Britpop might have been dominating the charts, but the club and rave scene was pulling in its own enormous crowd, one that Nintendo and Sega were largely ignoring, still pitching to children and bedrooms.
Sony UK, taking a huge risk, looked at where those people were spending their Friday nights and decided to bring their best games along.
Looking back it's obvious why it worked, especially with Wipeout on the bill, a game that felt like it had been designed for exactly this kind of room, because in many ways it had.


The soundtrack pulled in Leftfield, The Chemical Brothers and Orbital, big beat and electronic music baked in from the very start.
The whole visual identity, designed by Sheffield art collective The Designers Republic, a studio better known for underground techno album sleeves, looked less like a video game and more like a record you'd find in a crate at the back of a specialist shop.
The print adverts pushed it further still, two young people looking dishevelled and zoned out with blood from their noses, nothing like anything Nintendo had ever put in a magazine. A moral panic duly followed, and as Ian Anderson from The Designers Republic more or less pointed out, that was largely the idea.

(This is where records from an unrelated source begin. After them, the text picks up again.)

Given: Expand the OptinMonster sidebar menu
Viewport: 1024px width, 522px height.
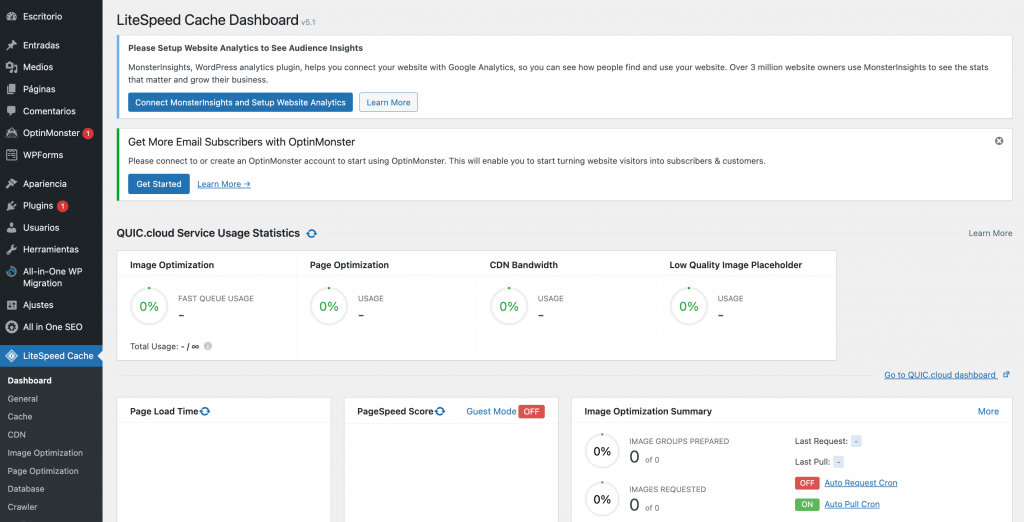Looking at the screenshot, I should (x=50, y=133).
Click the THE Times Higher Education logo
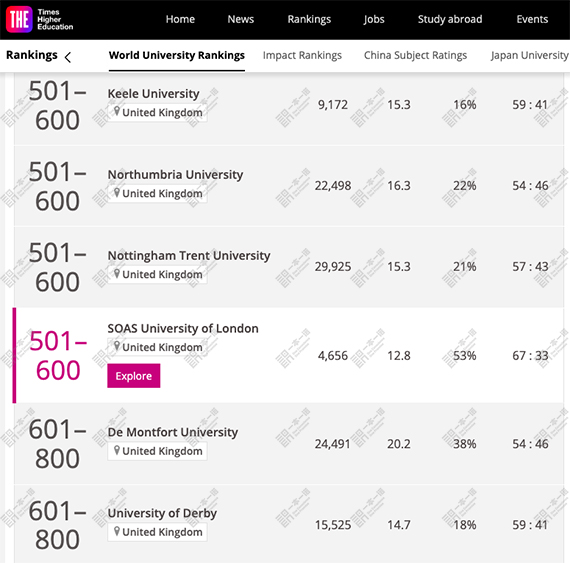Screen dimensions: 570x563 (x=40, y=19)
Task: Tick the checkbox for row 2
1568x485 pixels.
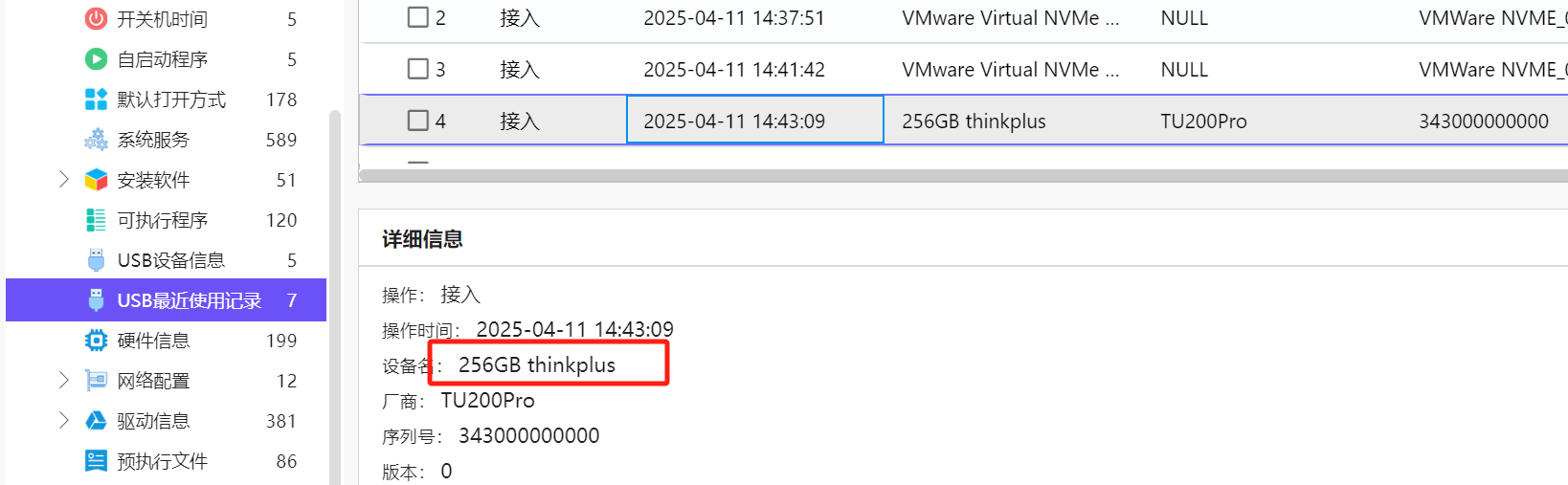Action: click(417, 17)
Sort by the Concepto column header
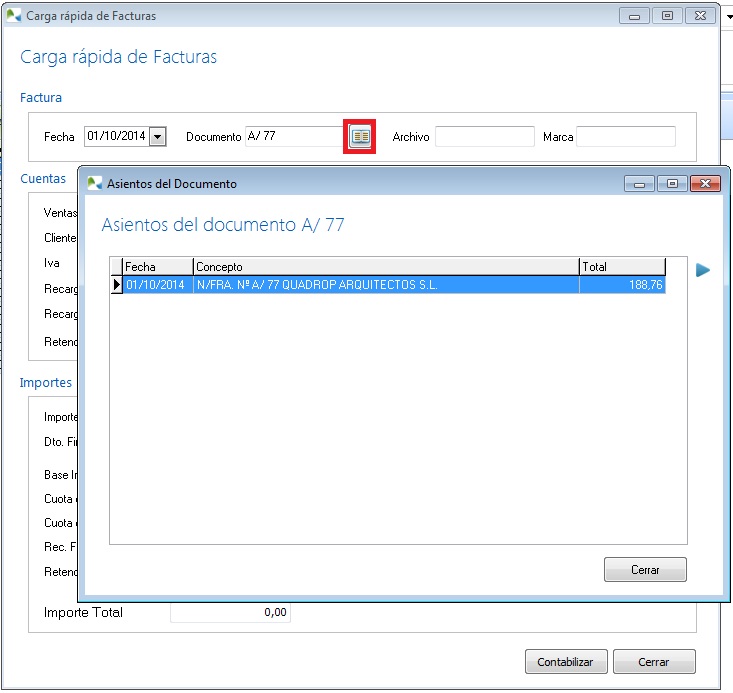The image size is (733, 693). 385,267
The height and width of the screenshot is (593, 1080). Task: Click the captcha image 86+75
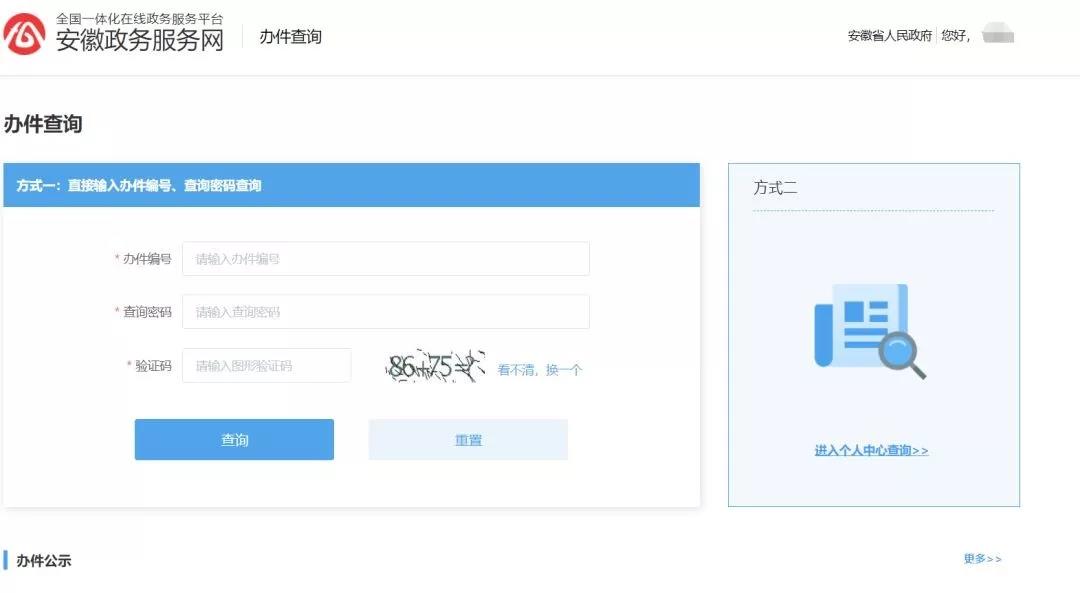click(x=435, y=368)
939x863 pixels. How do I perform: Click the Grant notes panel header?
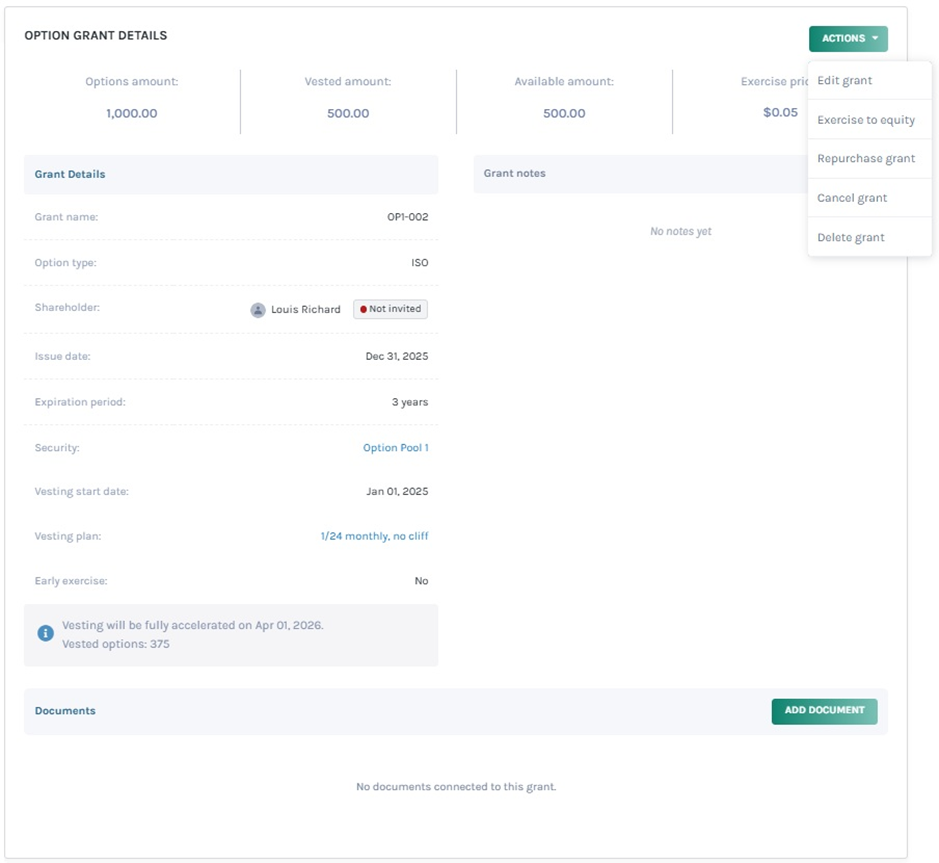513,172
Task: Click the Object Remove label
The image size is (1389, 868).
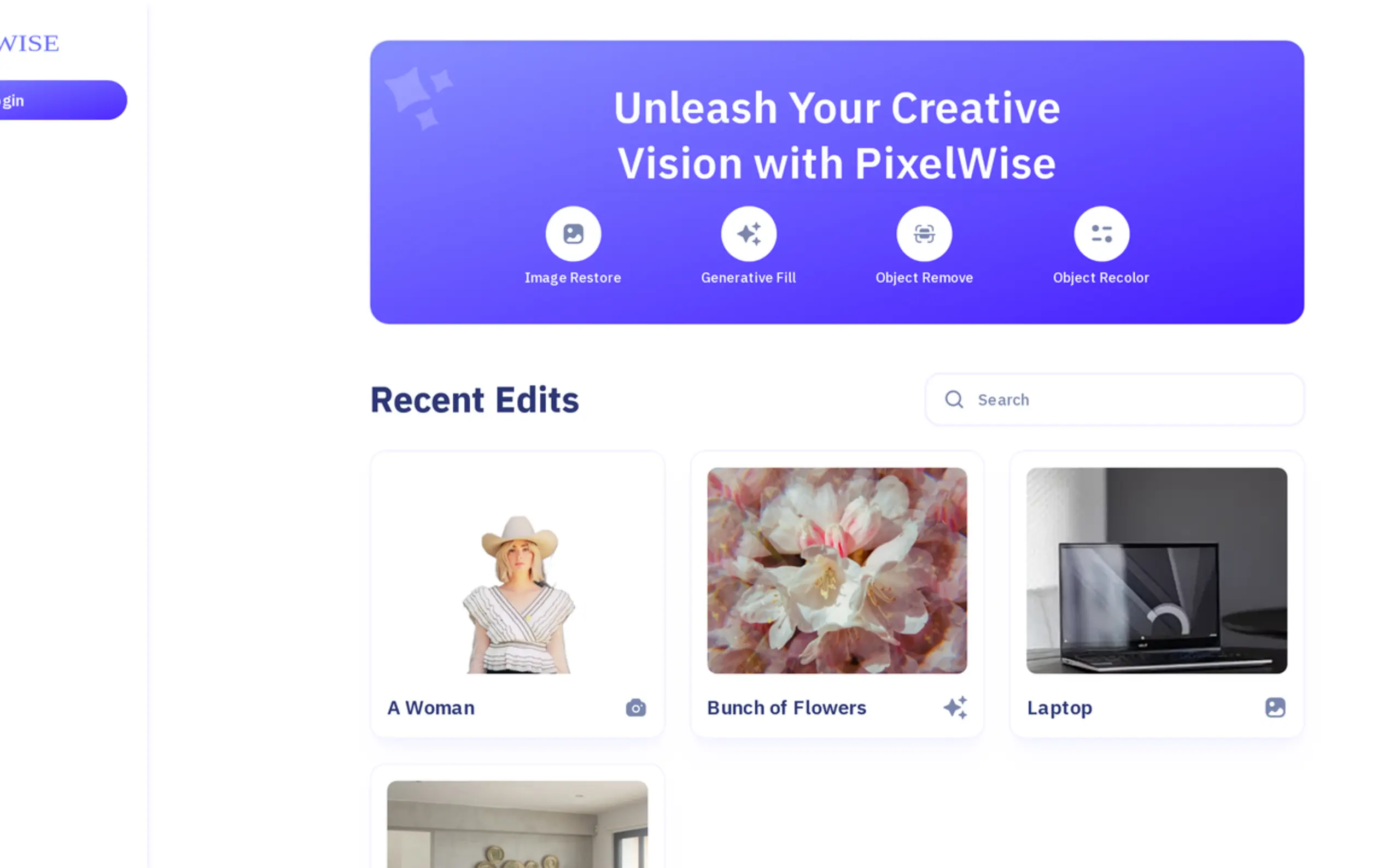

PlayStation’s UK marketing manager Geoff Glendenning built a database of over 500 nightclubs and worked with 52 of them to install PlayStation chillout rooms, at Ministry of Sound in London, Birmingham Sanctuary, Glasgow Tunnel and Eclipse in Hull.
Glendenning, speaking about his approach, said: “Having been part of the late 80s rave and underground-clubbing scene, I recognised how it was influencing the youth market. In the early 90s, club culture started to become more mass market, but the impetus was still coming from the underground, from key individuals and tribes.
“What it showed me was that you had to identify and build relationships with those opinion-formers – the DJs, the music industry, the fashion industry, the underground media.”
Cream in Liverpool was a different arrangement entirely, less corporate strategy and more a natural extension of who was making the game.
Psygnosis had such a close relationship with Cream that they worked directly with the club, completely outside the official programme. The developers were clubbers, and that particular partnership didn’t need anyone drawing up a brief.
Wipeout was the headline act, but it wasn't the only game in the chillout rooms, and none of them were particularly forgiving to someone in a less than focused state of mind.
People played them anyway. Which, when you think about the circumstances, is a fairly remarkable thing. A remarkable story, really. About as grassroots as marketing gets, targeted at exactly the right crowd at exactly the right moment.
Psygnosis ended up platforming British dance culture to a global audience, whether or not that was ever really the plan, and a generation of people had their first experience of the PlayStation not under a Christmas tree but at two in the morning, ears still ringing, controller passed between strangers.
Naughty, naughty, very naughty.








Was just listening to “Atom Bomb” by Fluke which was featured in Wipeout 2097. Crazy connection !
Pretty fascinating! Never knew Sony did this. The company was brilliant once, to be sure.
Shoutout to one of the most terrifying music videos, Ebenezer Goode. Totally not about drugs at all!